[THE DATA — start]

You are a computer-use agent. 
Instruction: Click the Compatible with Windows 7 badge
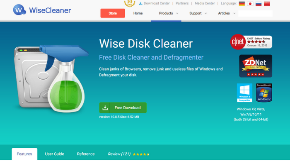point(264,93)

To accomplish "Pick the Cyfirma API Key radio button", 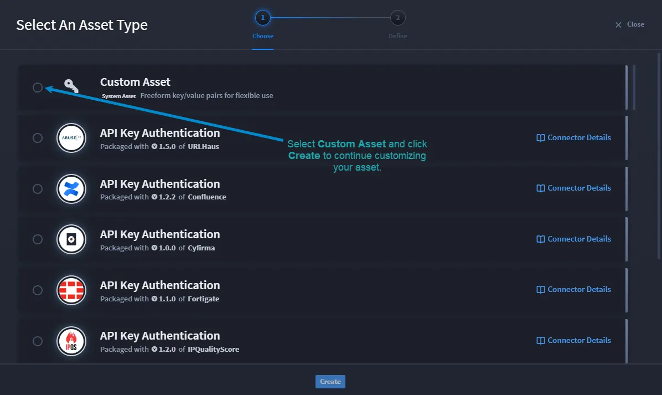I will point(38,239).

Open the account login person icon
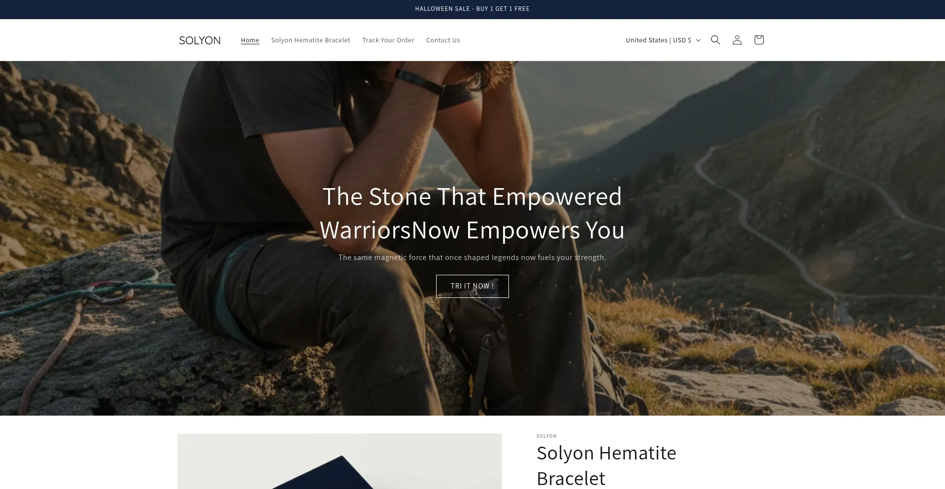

[THE DATA — finish]
[THE DATA — start]

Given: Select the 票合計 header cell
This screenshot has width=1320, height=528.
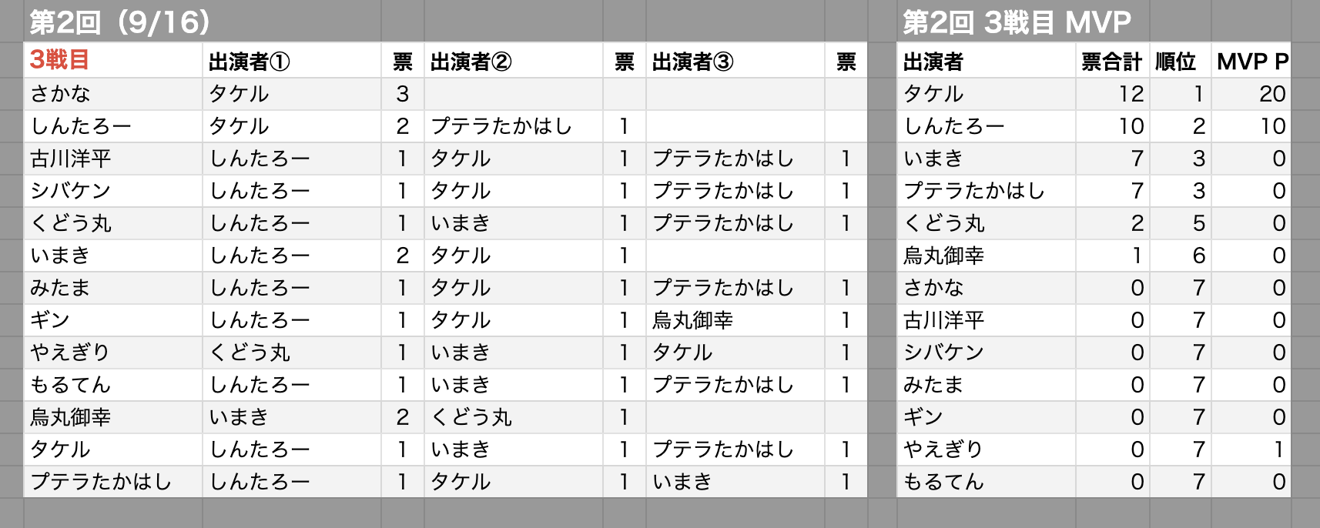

[THE DATA — finish]

WHAT YOU SHOULD DO
Retype, in the same exact form, the lines of the material above from the line holding "Given: Select the 票合計 header cell" through the line holding "This screenshot has width=1320, height=528.".

TASK RESPONSE
Given: Select the 票合計 header cell
This screenshot has width=1320, height=528.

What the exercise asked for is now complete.